■ Extracted entries ■

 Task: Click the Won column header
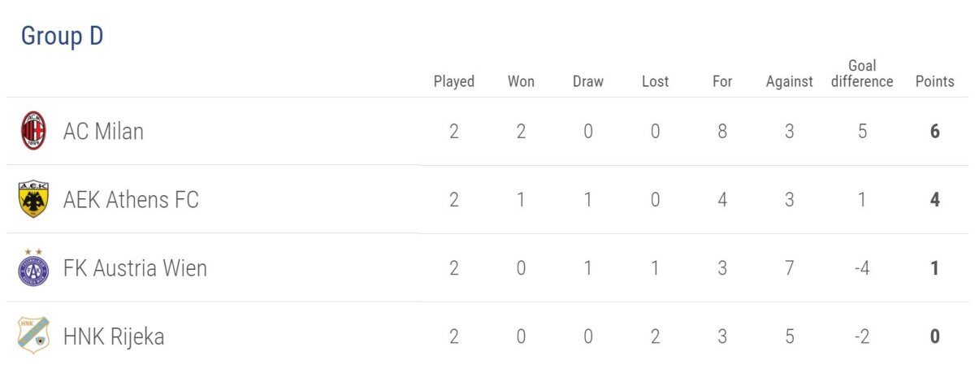coord(521,81)
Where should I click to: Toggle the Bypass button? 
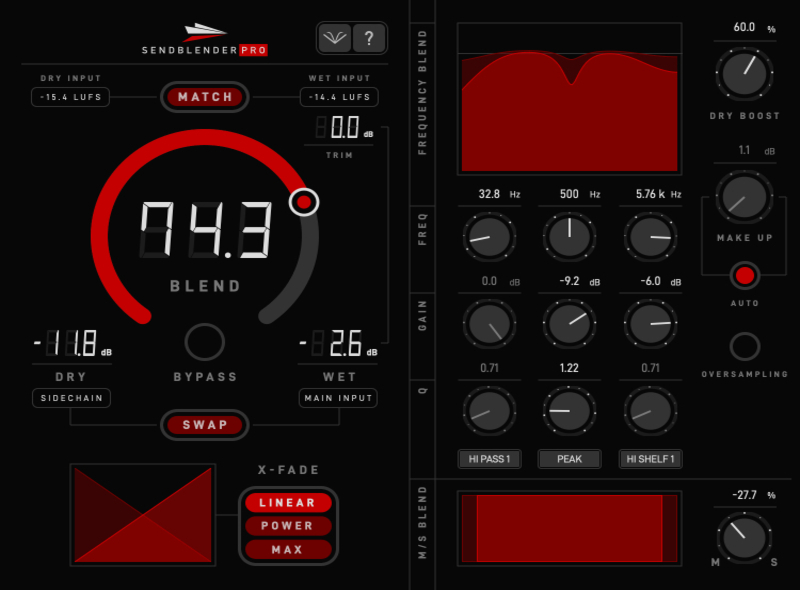[x=205, y=342]
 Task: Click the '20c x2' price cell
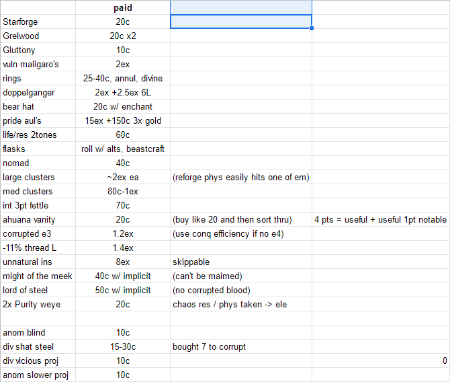pyautogui.click(x=123, y=36)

■ Activity ■
Only the lines from the one holding "Where should I" through the last line of the records should be output, please, exactly and without any pictures.

■ Answer section ■
Where should I click to: Toggle the Bypass button? 
[x=205, y=342]
 Task: Click the '20c x2' price cell
pyautogui.click(x=123, y=36)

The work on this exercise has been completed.